Com base em decisão judicial do STJ, da relatoria do ministro Paulo Medina, um dos processos administrativos foi invalidado, proporcionando a reintegração do servidor no quadro de pessoal da Funasa. Entretanto, segundo a defesa de Campos Júnior, por meio de um despacho da Fundação, constatou-se a indevida reintegração do servidor, por estar pleno de validade o outro processo administrativo disciplinar que originou portaria que lhe aplicou a pena de demissão.
Dessa forma, o coordenador de Legislação de Pessoal sugeriu a sua exclusão da folha de pagamento e posterior levantamento do valor percebido indevidamente, para fins de ressarcimento do erário. Esta é a violação que Campos Júnior sustenta em ofensa ao seu direito líquido e certo de estar reintegrado ao serviço público.
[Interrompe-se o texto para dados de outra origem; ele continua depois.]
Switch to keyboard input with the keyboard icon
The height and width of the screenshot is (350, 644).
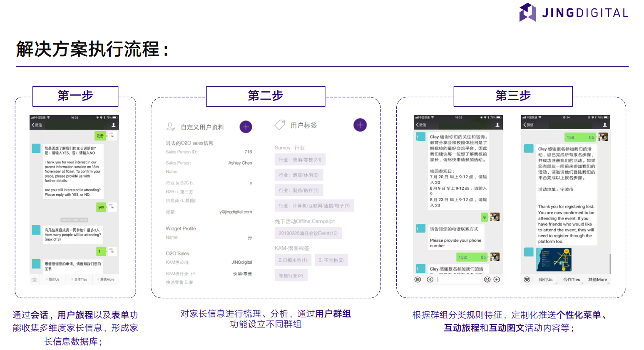click(x=528, y=280)
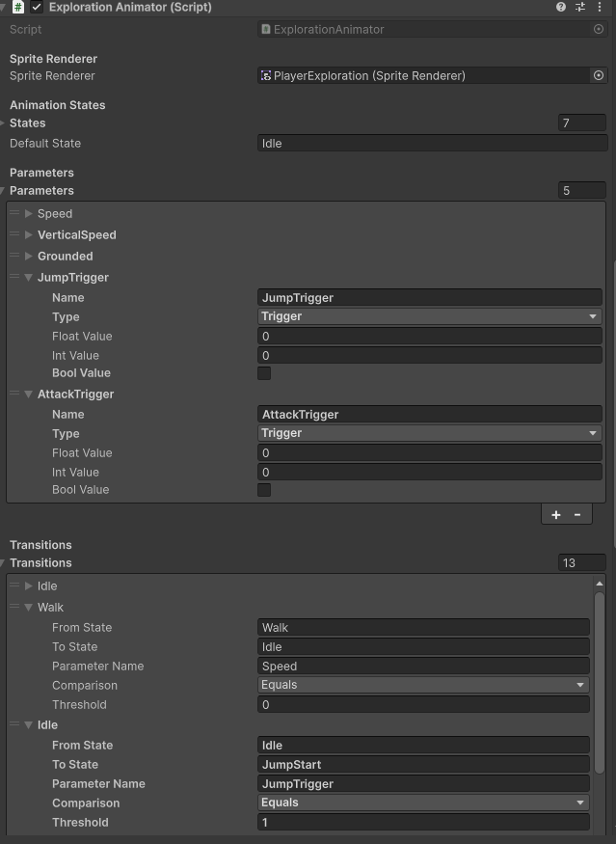Open the component context menu with the three dots

[601, 8]
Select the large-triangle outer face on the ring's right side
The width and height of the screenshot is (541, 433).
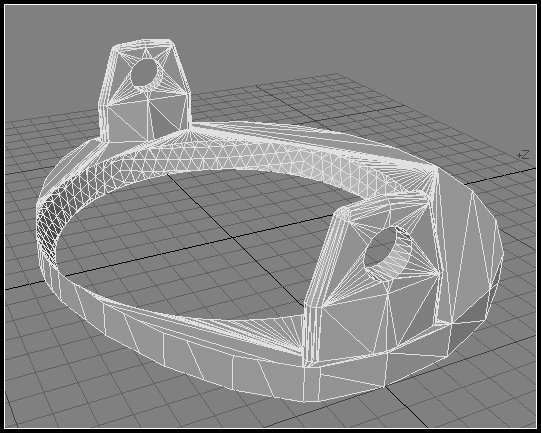point(469,248)
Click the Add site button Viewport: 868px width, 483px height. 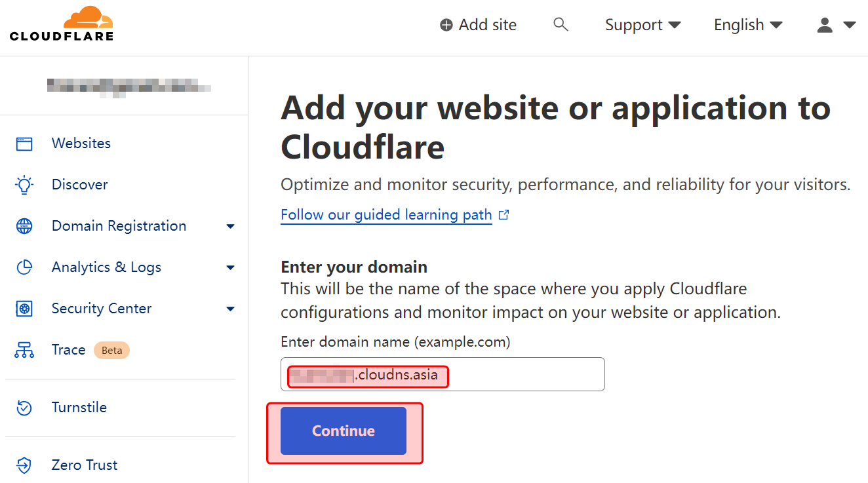coord(478,25)
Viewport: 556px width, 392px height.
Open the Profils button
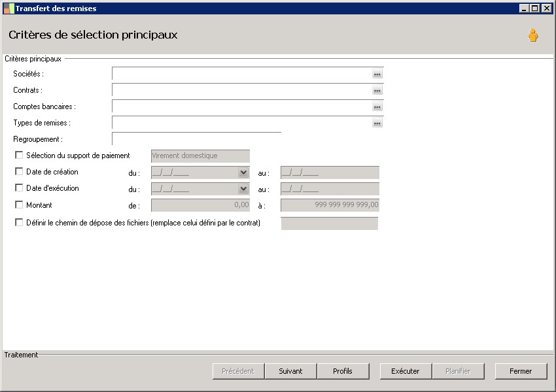(342, 371)
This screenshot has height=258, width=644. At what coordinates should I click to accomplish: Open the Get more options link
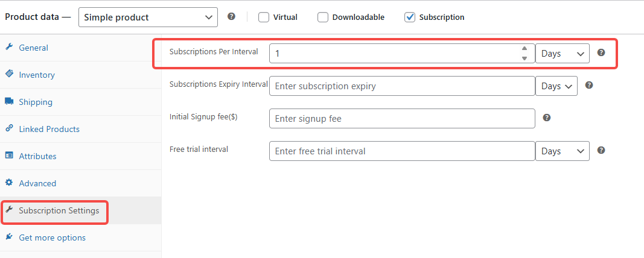[52, 238]
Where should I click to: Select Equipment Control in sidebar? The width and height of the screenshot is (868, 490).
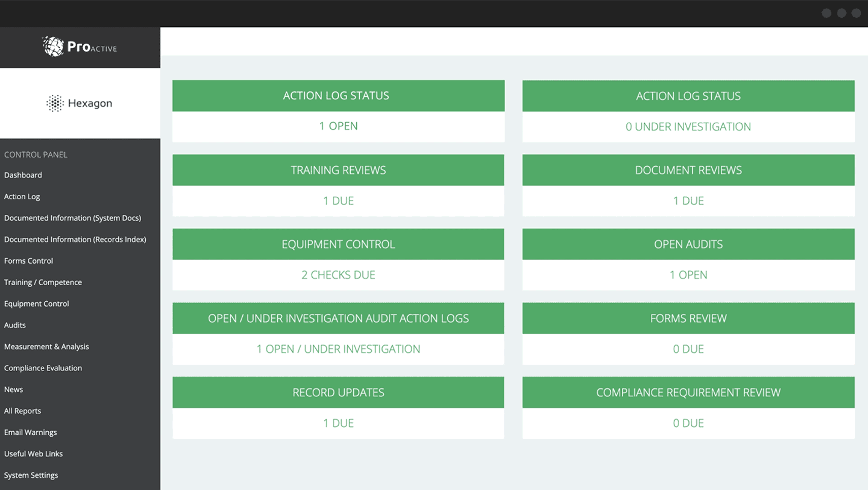[37, 304]
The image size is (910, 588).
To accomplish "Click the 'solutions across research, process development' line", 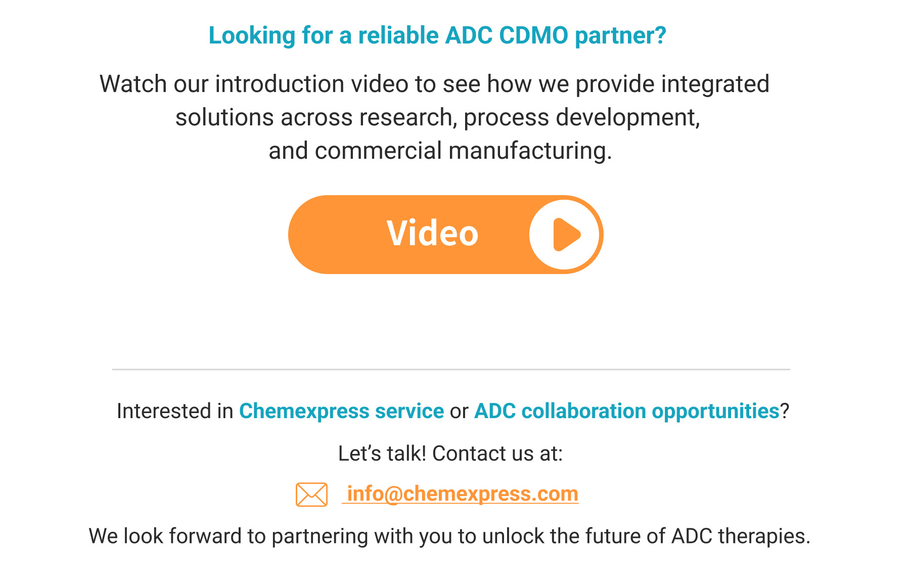I will click(438, 117).
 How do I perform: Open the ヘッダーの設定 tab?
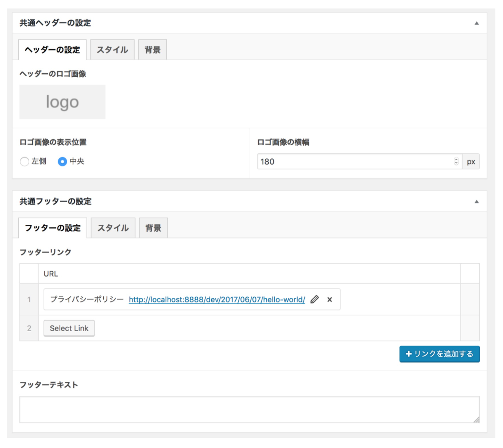coord(53,50)
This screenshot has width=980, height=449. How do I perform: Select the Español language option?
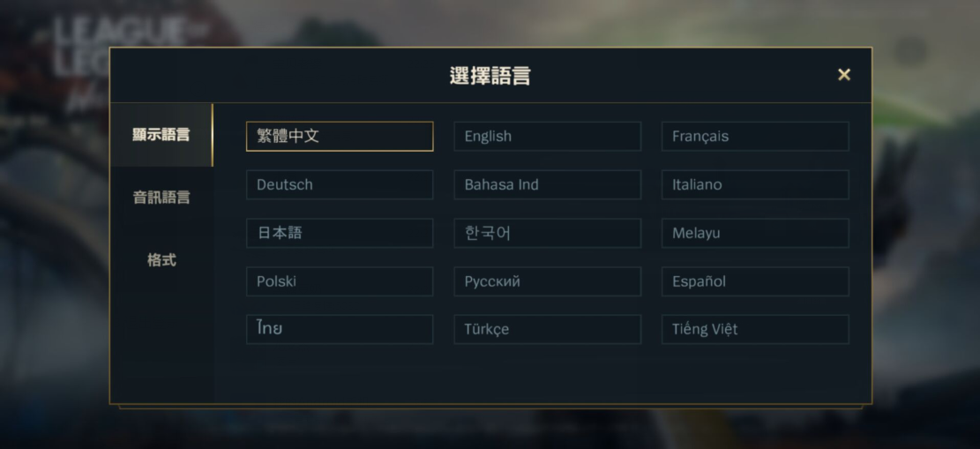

Segundo o ministro Barros Monteiro, verifica-se a existência, de fato, de uma portaria oriunda do ministro da Saúde aplicando a penalidade de demissão sem ter sido esta questionada em juízo. Assim, o ministro indeferiu a liminar e solicitou informações ao ministro de Estado da Saúde. Após, determinou o encaminhamento do processo ao Ministério Público Federal para a elaboração de parecer.